Here are a few things I’ve learned from your ab. fab. and maddeningly funny post:
1. If you are white and male and you are looking to date a girl of Asian descent (hey, let’s be PC here, peeps!) show her to your other Asian, preferably male, friends. (If you have no other friends of Asian descent, hmmm, I think there should be another post about this situation but I digress…) As a last resort, take her to any Asian restaurant (No, Panda Express does NOT count!) Ask them whether she is HOT by their standards. Do not trust your own judgement.
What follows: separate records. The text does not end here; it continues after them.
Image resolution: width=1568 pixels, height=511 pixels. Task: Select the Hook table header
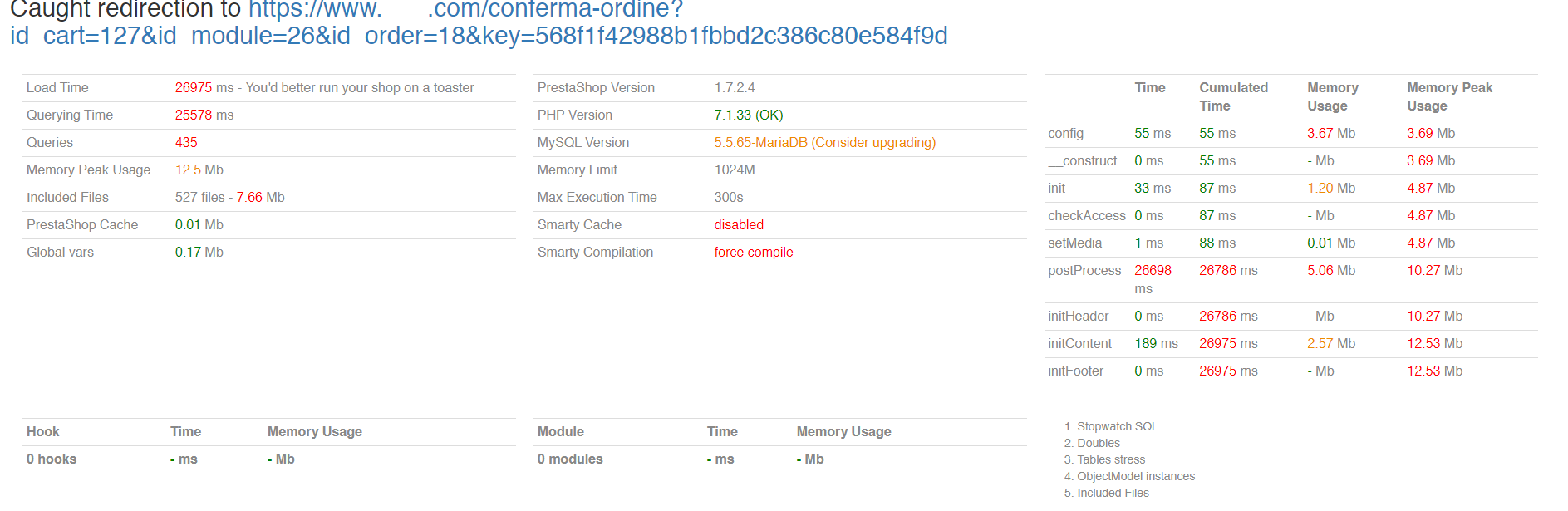pyautogui.click(x=42, y=431)
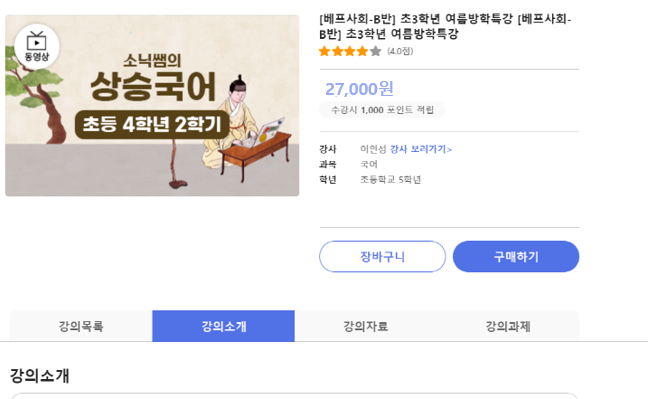
Task: Switch to the 강의목록 tab
Action: (81, 326)
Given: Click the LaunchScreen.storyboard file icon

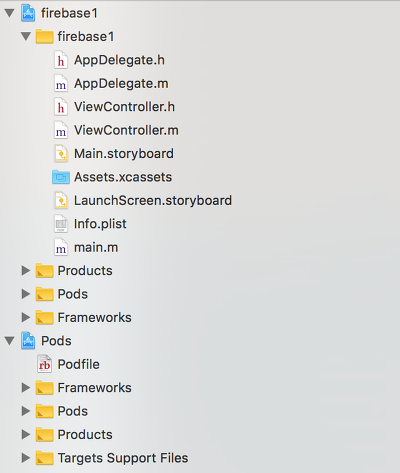Looking at the screenshot, I should tap(61, 201).
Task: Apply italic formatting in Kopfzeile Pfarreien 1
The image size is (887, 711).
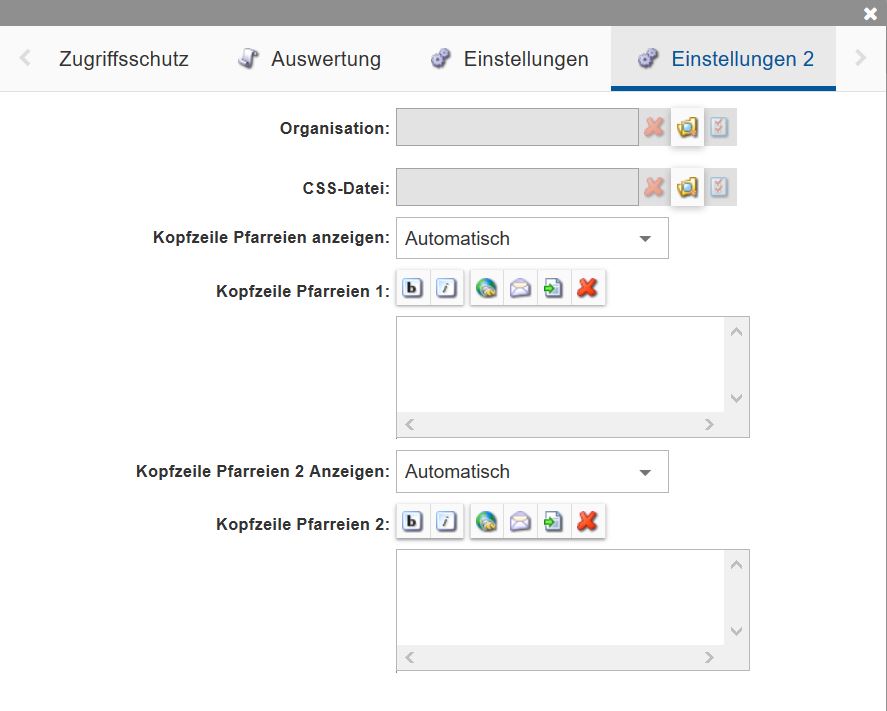Action: pos(446,287)
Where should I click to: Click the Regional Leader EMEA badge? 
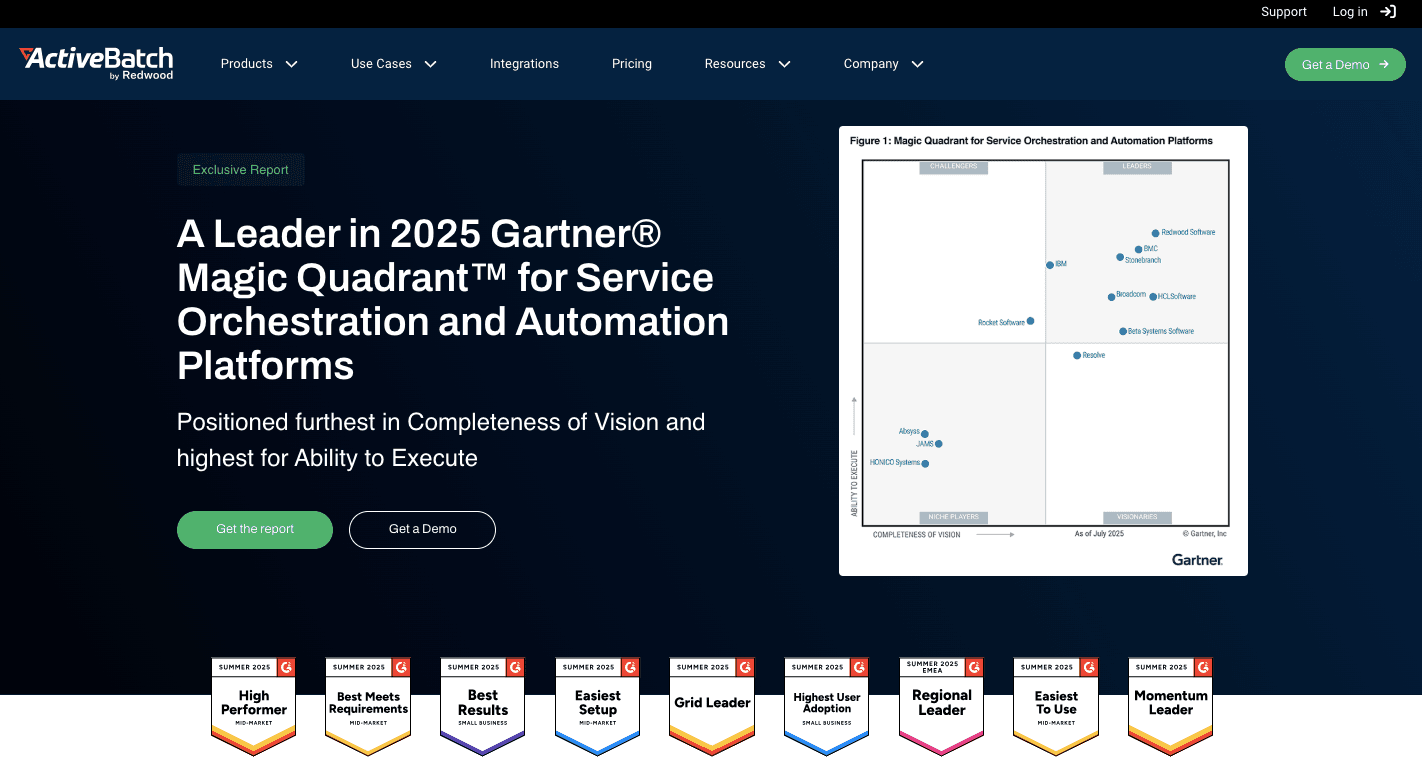pos(942,704)
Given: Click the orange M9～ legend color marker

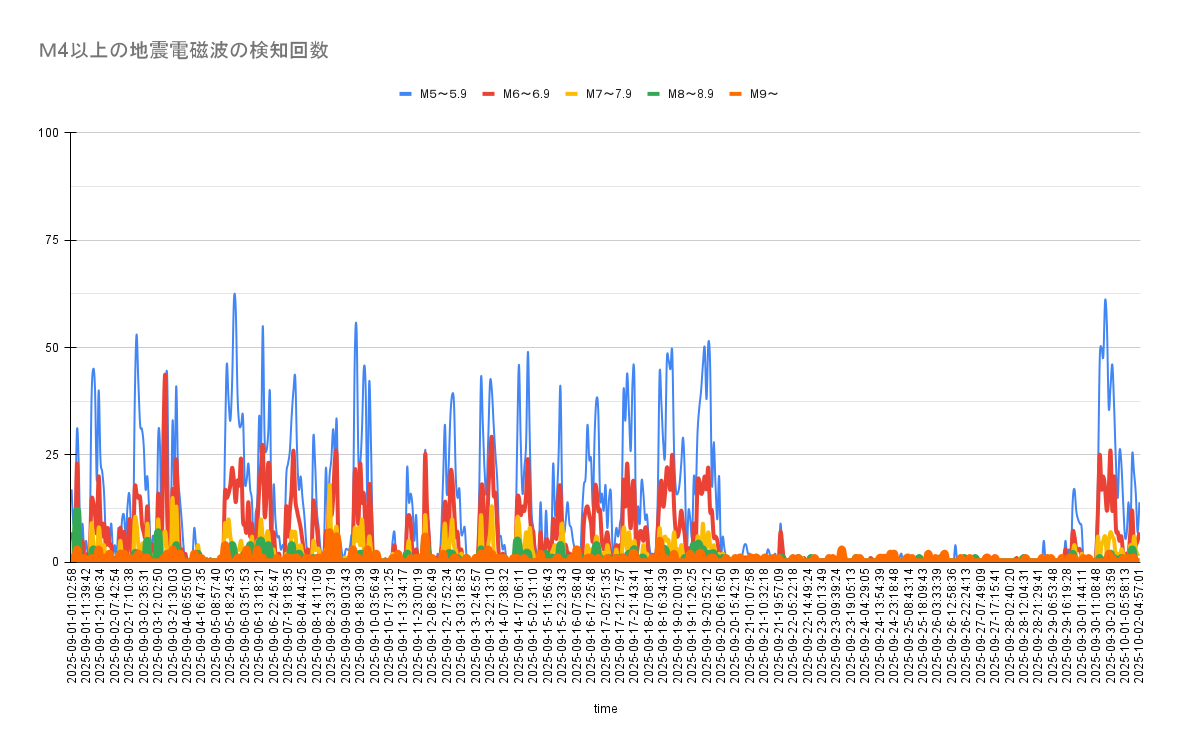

2. If you are a girl of Asian descent and are fielding interest from a non-Asian male, do ask him whether he’s ever been to Asia and more importantly, whether he’s taught English there. If YES to the latter or if he has stayed there for longer than a month, RUN.
3. If he says, “I love Panda Express.” Punch him in the nose and then RUN.
4. If you think you may be suffering from Yellow Fever or Asian Fetish, you really should get it looked at. Your insurance may cover it.
In response to the question posted on BlogHer: Dating Deal Breakers: What Merits an Automatic Dismissal?
I said:
“The first two questions I asked my husband as a litmus test when he first showed signs of interest in me (or when I finally were sure that he was interested): 1. Did you belong to a fraternity? 2. Have you ever been to Asia for an extended period of time?/Have you dated a woman of Asian descent? He answered NO to both. I admit I based the first question on stereotypes of frat boys from the movies/TV shows. Yes, I am a Fraternist. No apology there. The second question was necessary because I am Asian, and I have seen enough Western men (regardless of skin colors) with “yellow fever” to be alarmed. If he were into me JUST (or even, first and foremost) because I am Asian. Then sorry, not into that. I have also seen enough white boys being totally spoiled in Asian countries thinking they are the cat’s meow to want to weed out, or at least be super cautious towards, anybody that has spent a lot of time over there.
My other deal-breakers are more normal: RUDE to people in the service industry, e.g. waiters, doormen. Failure to hold doors open for others. Ok, maybe not so normal. I consider these to be telltale signs for a person’s character.”
Inadvertently I shared too much too candid too soon. Seriously, are you surprised? I may have also touched upon an area, race/skin color, that in general makes people hesitate, if not downright uncomfortable. The host of this discussion did not respond to my comment.